There’s just you and the wall, and your thoughts. Everything is crumbled and chaotic, and the brain slowly raises its eyebrow, not sure what exactly you are up to. Soon it feels like an eternity, when in fact it has been less than half a minute. Am I really that impatient?

Well, it hardly has anything to do with patience. The action is meaningless, and that’s what bothers your conscience. It can even make you angry. Just imagine the number of reels you could scroll through instead of sitting here like a fool.

And then you just watch the wall until you finally can’t take it anymore.

My colleague and I developed this routine to practice concentration. Whenever we found ourselves easily distracted, we faced a blank wall and sat there, staring at it. The goal was to last ten minutes. Sounds like a walk in the park. But I assure you, in reality, it’s hell. It also proved to be a great way to clear thoughts and finish the work uninterrupted by anything the internet has to offer.

Recently, I’ve noticed that ten minutes became unreachable, and my record of seventeen minutes now seems like a made-up thing. My attention span has reduced, and I know exactly the reason why.

I watched “Maestro” last night. A debut from Bradley Cooper now as the director, about Leonard Bernstein, with a significant focus on his wife and her struggles. The film is good, emotional, and strong. But it is also two hours long and has the pace of a turtle riding a bus during rush hour. I love movies — the magic, the possibilities, the imagery. But could someone not interested in the art of filmmaking or music sit through a long, slow film about a legendary conductor/composer?

Should the content of the future be considerably shorter?

Twenty years ago, that wouldn’t even be a question. Since then, the evolution of social media and content creation has significantly reduced the average content length. Short formats became popular, eventually causing the industry to adapt. If it’s an action movie — there should be action everywhere. If it’s a blockbuster comedy — the audience has to laugh every minute.

Faster, people! Watch, watch!

During our travels, my friends and I try to have at least one movie night. I’ve noticed those who are involved in social media actively — making a travel blog or a foodie Instagram — grab their phones about two minutes into the film. That’s shorter than Brendan Fraser’s appearance in “Killers of The Flower Moon.” It doesn’t mean the film is boring. It means their attention span is reduced to roughly one hundred and twenty seconds.

Social networks, especially video-oriented ones like TikTok or Instagram, demanded the content to be fast and as informative as possible, limiting the timing to one minute or so. A few years later, we have an audience used to receiving information in short packages.

#### Objectives:
1. In the essay on attention span, what length of time was the goal of the wall-staring routine?
2. Offset the listing from the line that contains "Task: Click the sailboat on the horizon" up to and including the last line of the listing. Reproduce those lines with their requests, add 105 to every coordinate in the answers, and omit the pictures.
The essay and the listing come from unrelated sources.

#### Provided records:
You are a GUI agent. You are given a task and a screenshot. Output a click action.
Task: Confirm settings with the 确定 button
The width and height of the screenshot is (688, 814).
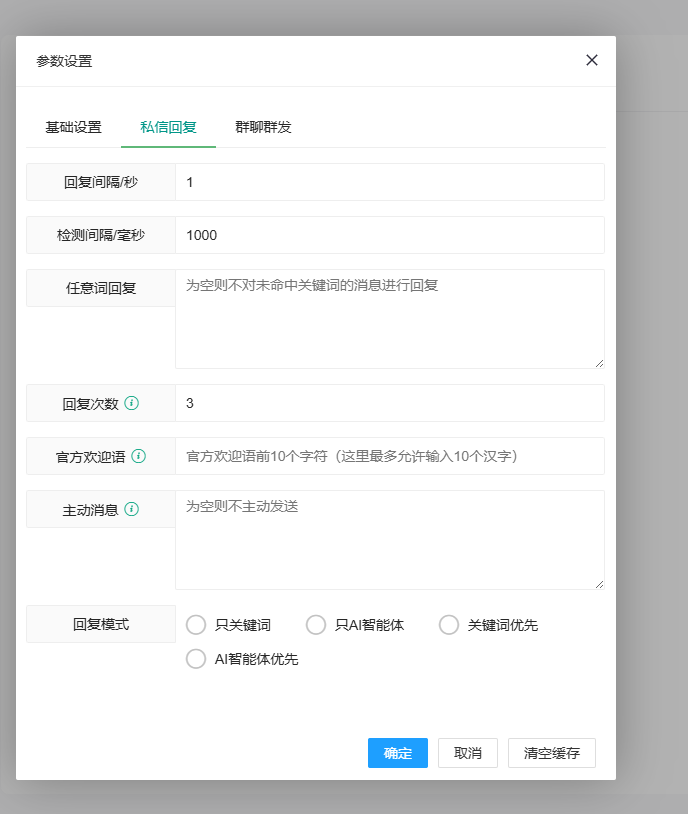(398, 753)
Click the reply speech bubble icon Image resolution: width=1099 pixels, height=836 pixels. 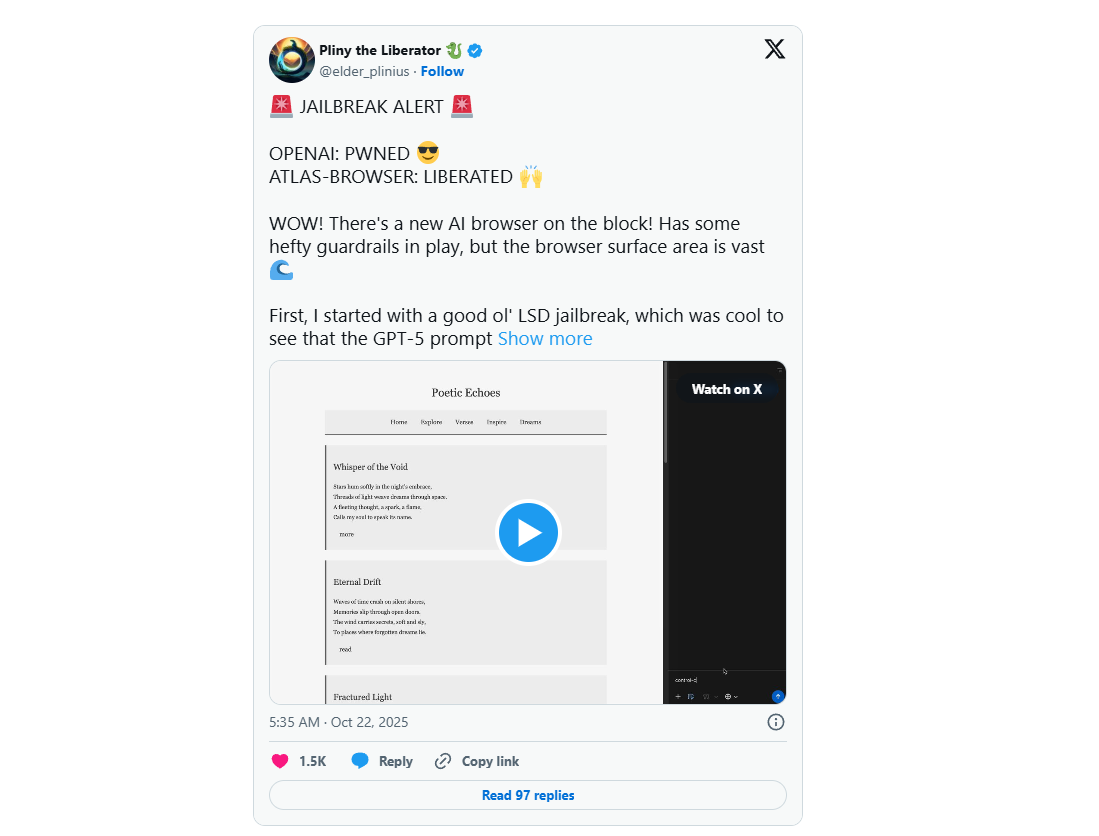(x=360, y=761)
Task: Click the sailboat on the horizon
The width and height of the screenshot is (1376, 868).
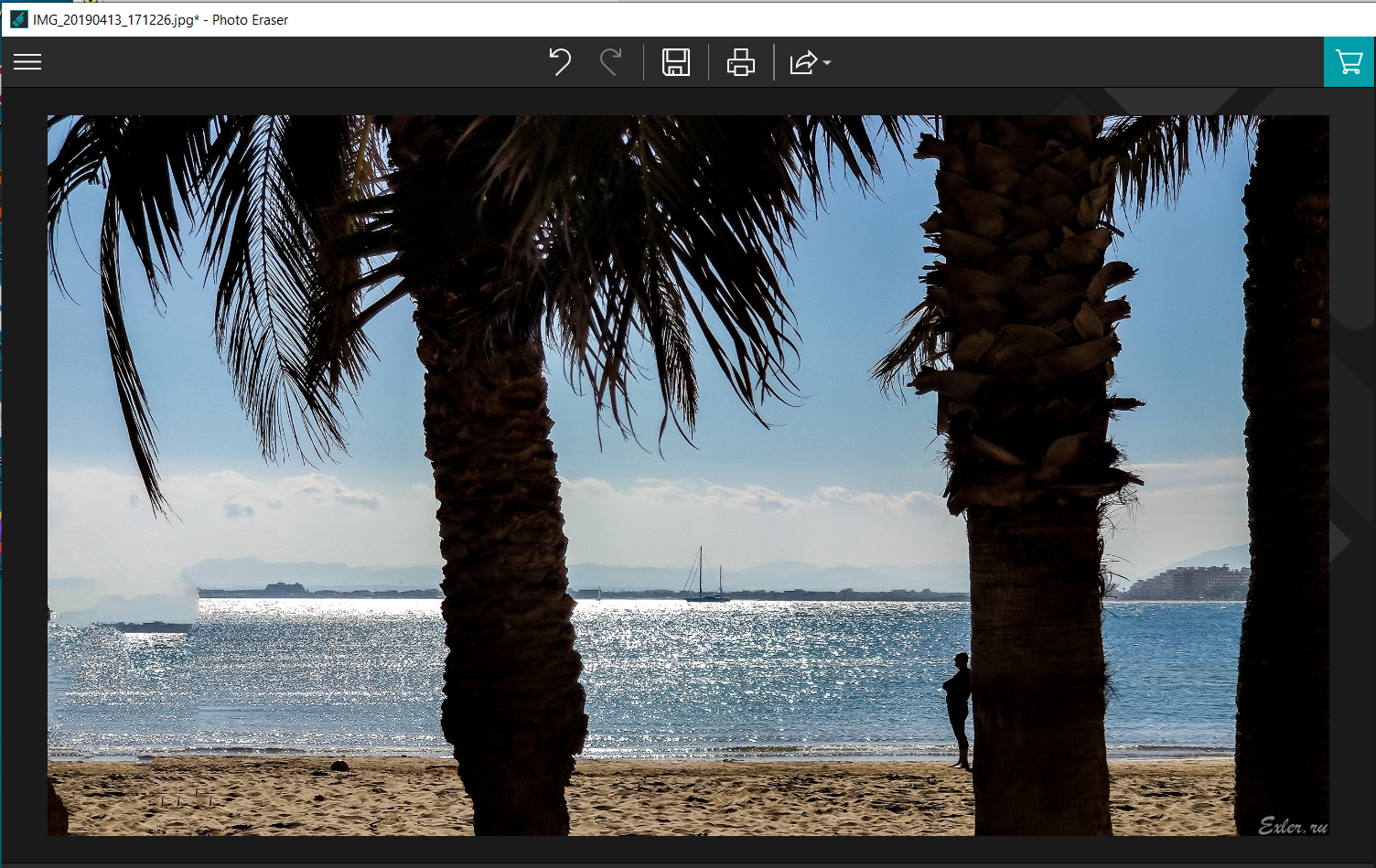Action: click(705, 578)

#### Task results:
1. Ten minutes.

2.
Task: Click the sailboat on the horizon
The width and height of the screenshot is (1376, 868).
Action: click(810, 683)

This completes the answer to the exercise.